Japanese Black Pine reverse taper problem

The wire scaring methods produces trees with zero value in Asia. Its what they sell to gullible Westerners. As for 15 years.....I have to be very honest.... I say its about 3 or 4. These grow like weeds in Japan and Korea. My rea concern is overwintering If this tree is from Okinawa you may be okay but even Kyushu is so much colder than Phil that its going to be an issue. Keep an eye on it and keep it at as low as possible temps in winter. (Your cool season)
yeah, grown in pot in Japan and that is the result :(. It is somewhat winter here (rainy season) , I hope this will still be fine a year after a full season goes. Summer starts here March- June
 
yeah, grown in pot in Japan and that is the result :(. It is somewhat winter here (rainy season) , I hope this will still be fine a year after a full season goes. Summer starts here March- June
one thing to remember is that we have a rainy season here too but these pines grow in really well draining soils, and in volcanic rock. So in the rainy season make sure that the pot drains really well. Pine rely on a symbiotic fungus and it dies when they get waterlogged. Dead fungus means dead pine. If it survives the temp difference the water is going to be another issue. The good thing is they dont mind humidity but need air flow. (Red pie are less keen on the humidity). I hope it goes well, keep us updated
 
one thing to remember is that we have a rainy season here too but these pines grow in really well draining soils, and in volcanic rock. So in the rainy season make sure that the pot drains really well. Pine rely on a symbiotic fungus and it dies when they get waterlogged. Dead fungus means dead pine. If it survives the temp difference the water is going to be another issue. The good thing is they dont mind humidity but need air flow. (Red pie are less keen on the humidity). I hope it goes well, keep us updated
thanks, yes, Im using a good draining medium, mostly pumice as advised by the local nursery here. https://www.facebook.com/matsuphilippines
 
Indeed, I have a nice mixture of CnS that I sometimes add, it drains well from my experience
Cool, pumice keeps good airflow in the roots and harmful gases get lost easily when watering. Pine in general do well in in organic soils
 
Cool, pumice keeps good airflow in the roots and harmful gases get lost easily when watering. Pine in general do well in in organic soils
Not gonna use that here though maybe some for feeding purposes.

Data block
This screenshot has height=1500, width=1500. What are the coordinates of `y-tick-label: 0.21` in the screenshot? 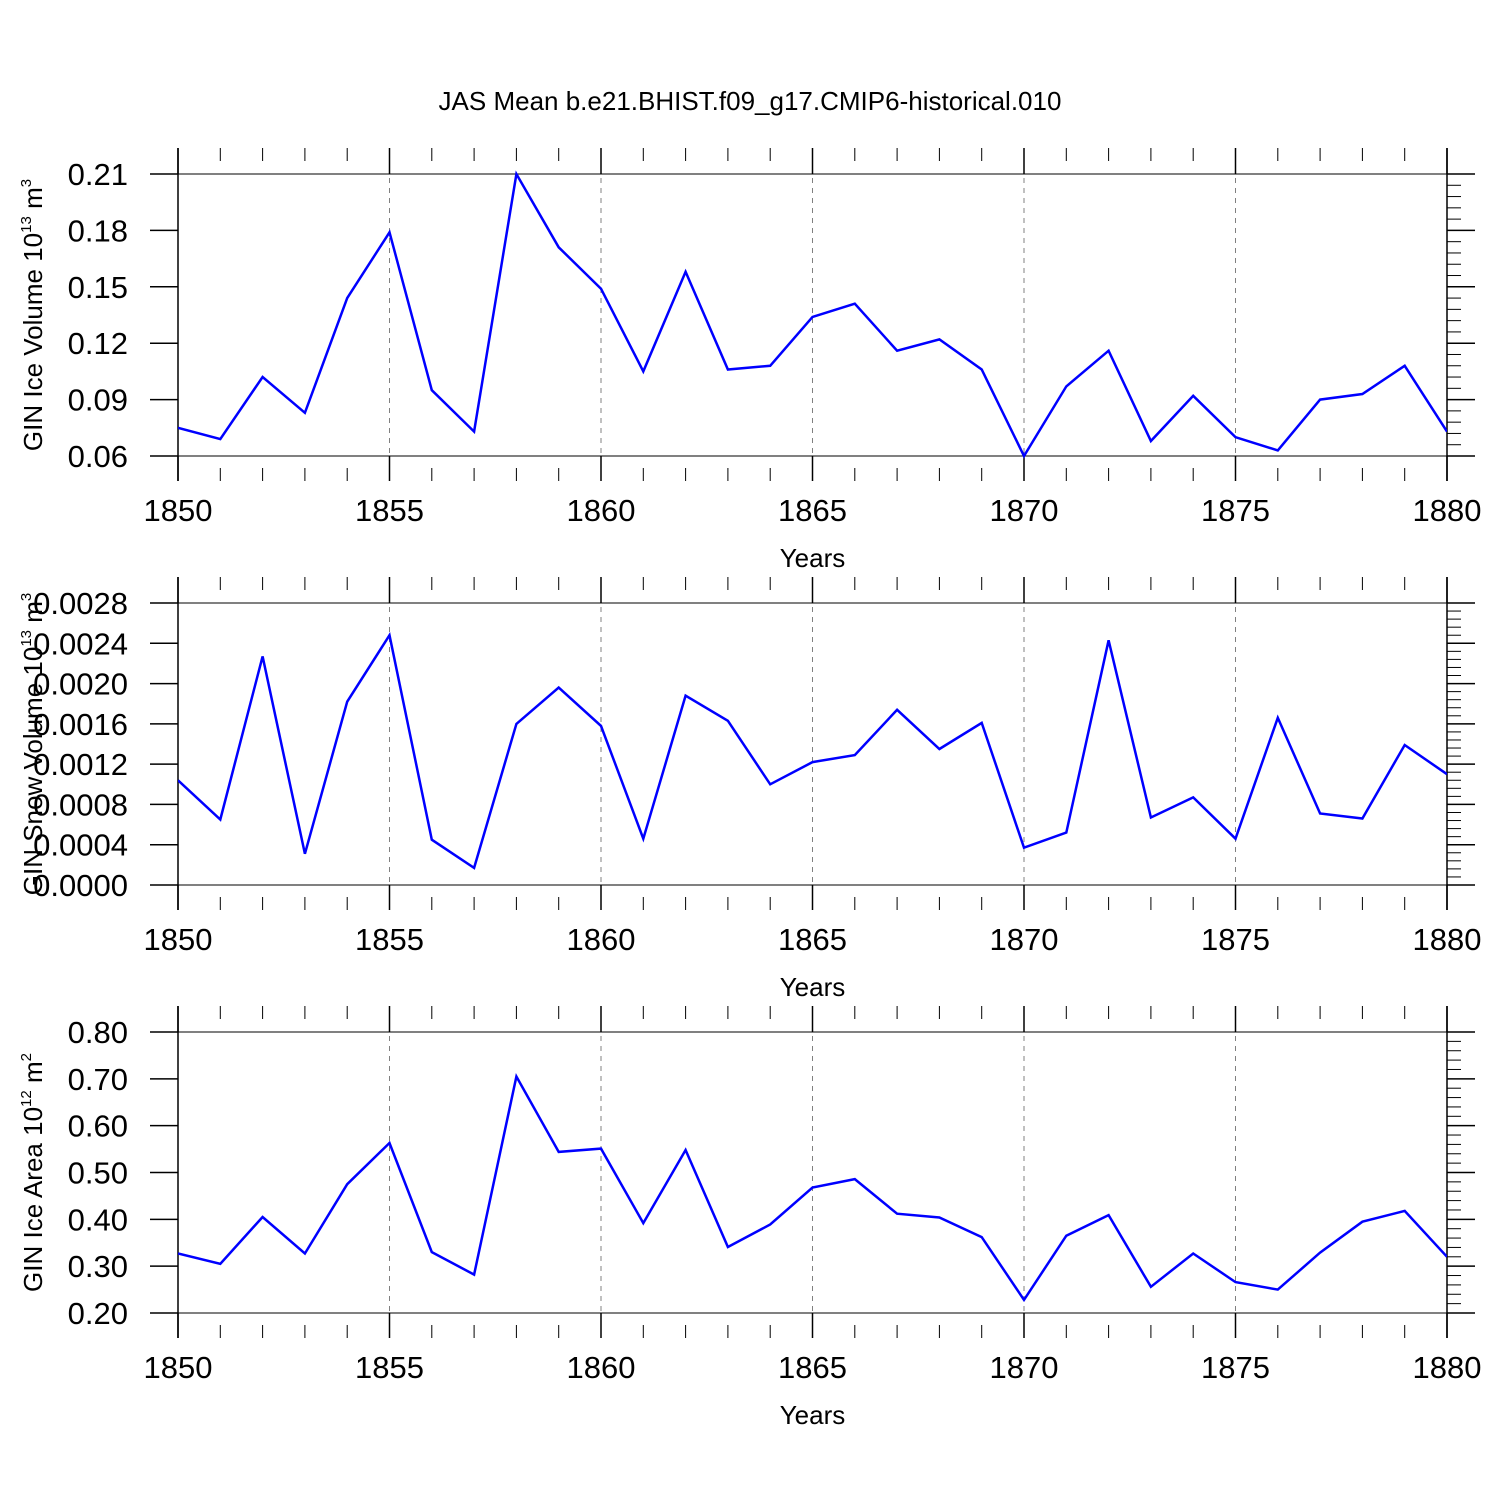 It's located at (98, 174).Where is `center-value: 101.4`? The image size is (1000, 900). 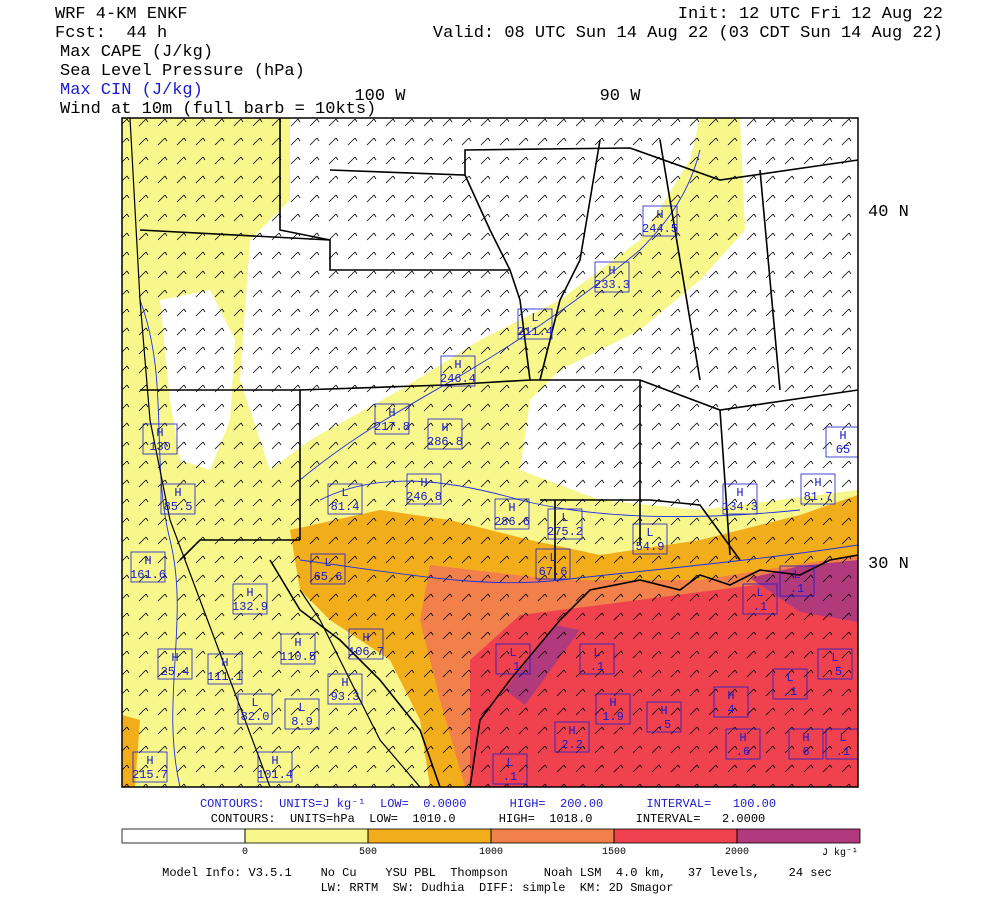
center-value: 101.4 is located at coordinates (275, 775).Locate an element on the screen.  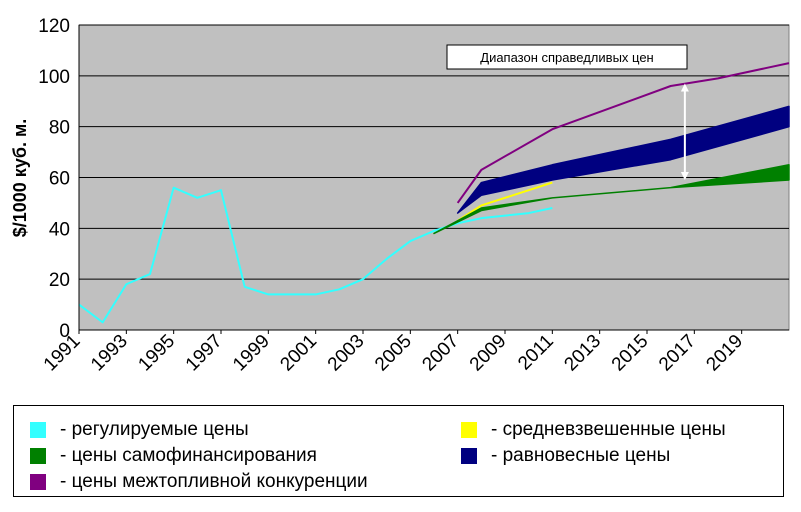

Problem details
List every geographic place name that appears in the thread about the Japanese Black Pine reverse taper problem.

Exercise answer
Asia, Japan, Korea, Okinawa, Kyushu, Phil